My only concern with the 1500 was that the motor is only rated at 12 amps, but after watching a few videos of it in action on YouTube, I feel confident that it will be sufficient for our use case (small walkway, driveway, and sidewalk).

In some ways, the snowblower is just an insurance policy for us. We live in a school zone, so if it snows just prior to a school day, the city will actually take care of the sidewalks for us (although sometimes their Bobcats also take out our hedges...). Additionally, we share a driveway with a neighbor who has heart problems and is unable to shovel (or push around a heavy, gas-guzzling snowblower) for very long, so in recent years, we've tried splitting the cost of hiring a snow-removal service to help us out, which is nice... when they actually show up.

Alas, neither of the services we've used have been anything approaching timely or reliable*, so there have been quite a few instances where I've been out shoveling frantically at 7am so that we're actually able to get everyone out of the house on time. NO MORE! -- we've got a Toro! (I added a 100-foot extension cord too, so we could take care of the neighbors as well, if needed.)

* I will say, though: our first snow-removal contractor was so unreliable that, 90% of the time, he forgot to bill us for the times he did show up -- whoops!


----------



## JWardell

Bokonon said:


> My only concern with the 1500 was that the motor is only rated at 12 amps, but after watching a few videos of it in action on YouTube, I feel confident that it will be sufficient for our use case (small walkway, driveway, and sidewalk).


The small motor will be fine. Just like a lawn mower going through tall grass, use your ears to tell it is working harder and move slower, or take smaller cuts at a fraction of the full width.


----------



## Love

I'm resurrecting this thread as I finally made the call and got all the electric equipment I was thinking about when I started it. Loving it so far. I ended up getting a mower, snow blower, string trimmer, edger and blower along with two 7.5Ah batteries and the rapid charger. (More on this in a bit).*








I was able to find a good home for all my previous equipment save the snow blower, which I'll list for sale most likely as it's been lightly used and will be a great value for someone.

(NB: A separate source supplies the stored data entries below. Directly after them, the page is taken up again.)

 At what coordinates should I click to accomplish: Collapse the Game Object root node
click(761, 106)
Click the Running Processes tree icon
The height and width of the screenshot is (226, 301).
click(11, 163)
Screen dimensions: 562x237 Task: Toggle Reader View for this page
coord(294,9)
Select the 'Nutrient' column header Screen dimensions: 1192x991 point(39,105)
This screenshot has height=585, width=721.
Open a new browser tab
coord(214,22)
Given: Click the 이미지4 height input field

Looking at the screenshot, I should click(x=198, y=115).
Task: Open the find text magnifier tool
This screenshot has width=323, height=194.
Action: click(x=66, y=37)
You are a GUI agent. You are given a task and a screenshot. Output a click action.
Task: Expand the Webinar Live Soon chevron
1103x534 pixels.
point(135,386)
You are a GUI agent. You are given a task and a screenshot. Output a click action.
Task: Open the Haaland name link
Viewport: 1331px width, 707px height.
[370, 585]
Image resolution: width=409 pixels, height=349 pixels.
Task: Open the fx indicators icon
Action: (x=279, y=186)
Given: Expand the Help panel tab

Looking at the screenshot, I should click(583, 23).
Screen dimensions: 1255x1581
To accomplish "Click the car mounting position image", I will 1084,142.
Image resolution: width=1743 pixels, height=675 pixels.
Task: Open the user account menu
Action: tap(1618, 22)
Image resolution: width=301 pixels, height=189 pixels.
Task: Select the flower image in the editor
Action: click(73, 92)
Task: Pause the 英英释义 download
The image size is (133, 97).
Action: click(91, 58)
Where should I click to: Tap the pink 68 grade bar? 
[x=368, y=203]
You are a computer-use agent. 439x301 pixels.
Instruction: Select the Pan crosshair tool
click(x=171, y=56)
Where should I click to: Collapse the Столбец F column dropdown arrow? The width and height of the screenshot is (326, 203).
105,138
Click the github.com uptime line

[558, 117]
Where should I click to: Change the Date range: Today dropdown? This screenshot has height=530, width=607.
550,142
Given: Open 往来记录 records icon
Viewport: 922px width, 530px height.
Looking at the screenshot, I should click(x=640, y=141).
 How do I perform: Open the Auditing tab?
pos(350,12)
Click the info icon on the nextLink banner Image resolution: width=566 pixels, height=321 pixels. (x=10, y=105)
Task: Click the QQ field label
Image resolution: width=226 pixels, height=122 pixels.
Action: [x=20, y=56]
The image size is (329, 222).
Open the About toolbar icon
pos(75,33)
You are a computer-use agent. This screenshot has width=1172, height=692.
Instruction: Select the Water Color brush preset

Once that thing is gone we'll officially have zero gas in the house/garage. I'm very excited about that! Solar is another dream of mine but with our low energy cost (thankfully over 50% comes from renewables in Iowa <-last I checked) and costs of solar being out of my price range, it'll have to remain a dream for now. Maybe one day, but we're considering moving anyway so holding off on solar is just practical. Anyway, getting this equipment has me very excited 

Today is the first day I mowed my entire yard with the Ego Power+ mower. I've had it now for a little over a week and did a small portion of the front yard to test it right away but today was a GREAT test for it. It's poured rain the past two days, the ground is a bit squishy still, the grass is quite tall as I'd just applied Step 1 (Scott's 4 step program) prior to the rainy days. So a real good Midwest mowing test right off the bat for this stuff! I used the string trimmer first and went all around the house and against the fences. Used the blower to clean it off and put it away. Then switched out the trimmer attchement for the edger (the "Power Head" has a quick detach feature) and edged the driveway, walkway, sidewalks and the back patio/landing. Next came the actual mowing, same battery, and used the self propell feature more and more as I got further in as I was getting winded from pushing. It was a good work out, but I'm out of shape, so that added feature was clutch. So I got all done mowing, folded up the mower and used the blower to clean it off and then put it away. Then cleaned all the same areas listed above and then some with the blower; everywhere grass had gotten! All with the same 1 battery! They don't have a % reader themselves so I put it on the charger to see remaining SOC. 25% (or under, but not yellow yet) not bad at all! For the record I have .26 acres. Not massive by any means, but a modest (and typical for this area) sized yard.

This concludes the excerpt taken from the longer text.